_TASK DATA_:
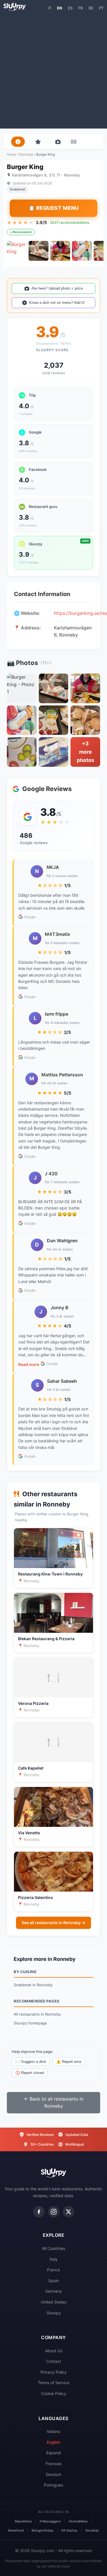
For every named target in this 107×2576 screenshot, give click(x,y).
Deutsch (53, 2474)
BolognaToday (42, 2530)
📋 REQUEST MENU (54, 208)
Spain (53, 2280)
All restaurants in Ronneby (37, 2014)
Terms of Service (53, 2382)
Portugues (53, 2485)
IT (49, 8)
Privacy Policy (54, 2372)
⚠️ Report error (68, 2061)
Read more (28, 1364)
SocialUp (92, 2530)
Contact (53, 2361)
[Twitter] (68, 2211)
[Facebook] (39, 2211)
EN (59, 8)
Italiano (53, 2431)
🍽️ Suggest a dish (30, 2061)
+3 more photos (85, 752)
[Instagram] (53, 2211)
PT (101, 8)
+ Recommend (21, 232)
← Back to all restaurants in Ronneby (53, 2102)
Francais (53, 2463)
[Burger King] (17, 251)
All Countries (53, 2248)
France (53, 2269)
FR (80, 8)
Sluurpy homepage (30, 2023)
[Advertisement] (53, 69)
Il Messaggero (50, 2521)
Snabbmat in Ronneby (33, 1985)
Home (11, 154)
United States (53, 2302)
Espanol (53, 2452)
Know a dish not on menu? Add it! (57, 302)
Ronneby (26, 154)
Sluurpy (54, 2312)
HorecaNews (78, 2521)
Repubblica (23, 2521)
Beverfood (16, 2530)
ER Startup (69, 2530)
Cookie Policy (53, 2393)
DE (90, 8)
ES (70, 8)
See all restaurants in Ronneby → (53, 1922)
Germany (53, 2291)
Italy (54, 2259)
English (53, 2442)
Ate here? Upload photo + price (57, 288)
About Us (53, 2350)
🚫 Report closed (29, 2073)
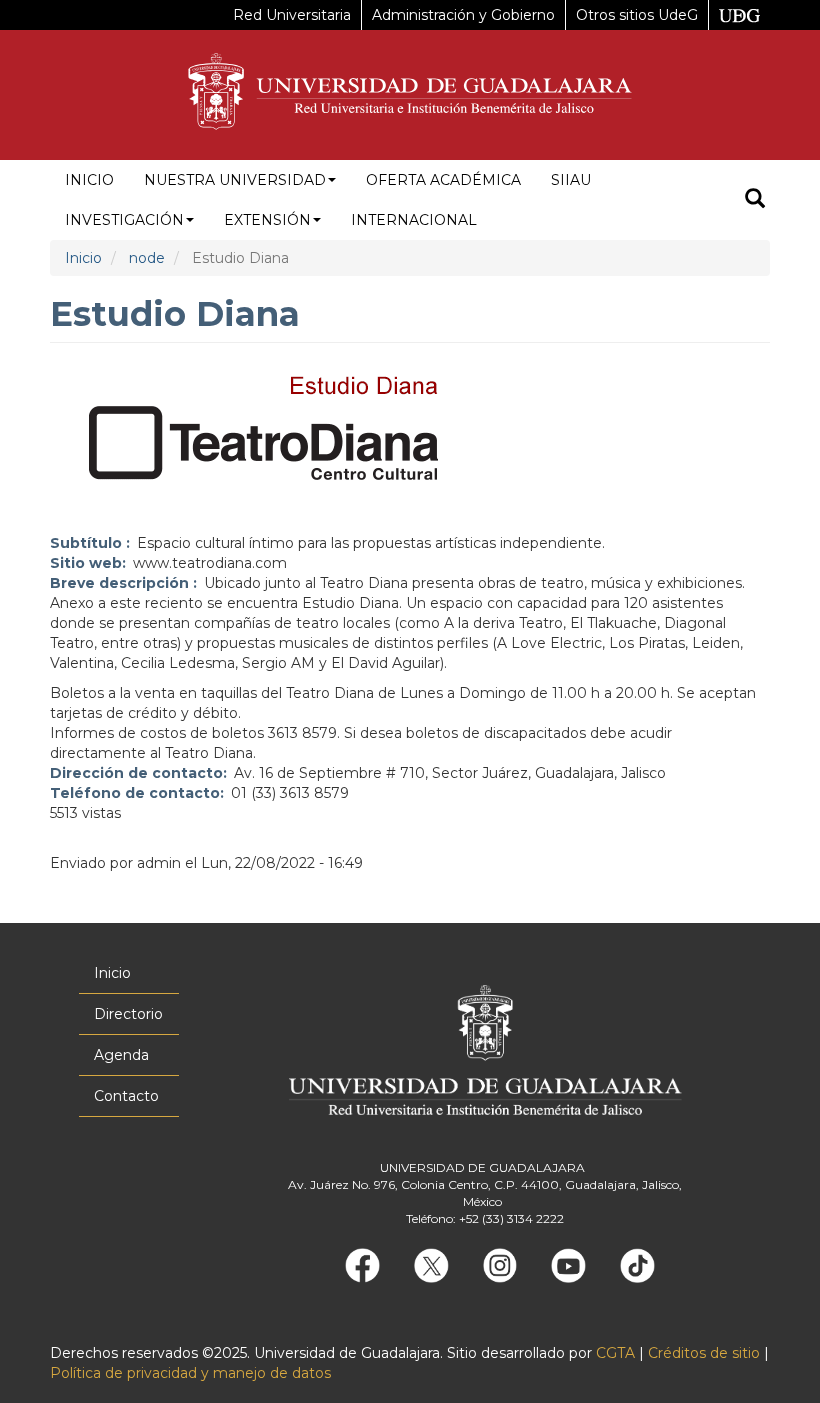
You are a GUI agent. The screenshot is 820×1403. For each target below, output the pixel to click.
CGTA (615, 1353)
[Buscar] (755, 200)
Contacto (126, 1096)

_PROBLEM STATEMENT_: I need every line from the material that contains the word "restaurants".

_SOLUTION_:
All restaurants in Ronneby (37, 2014)
← Back to all restaurants in Ronneby (53, 2102)
See all restaurants in Ronneby → (53, 1922)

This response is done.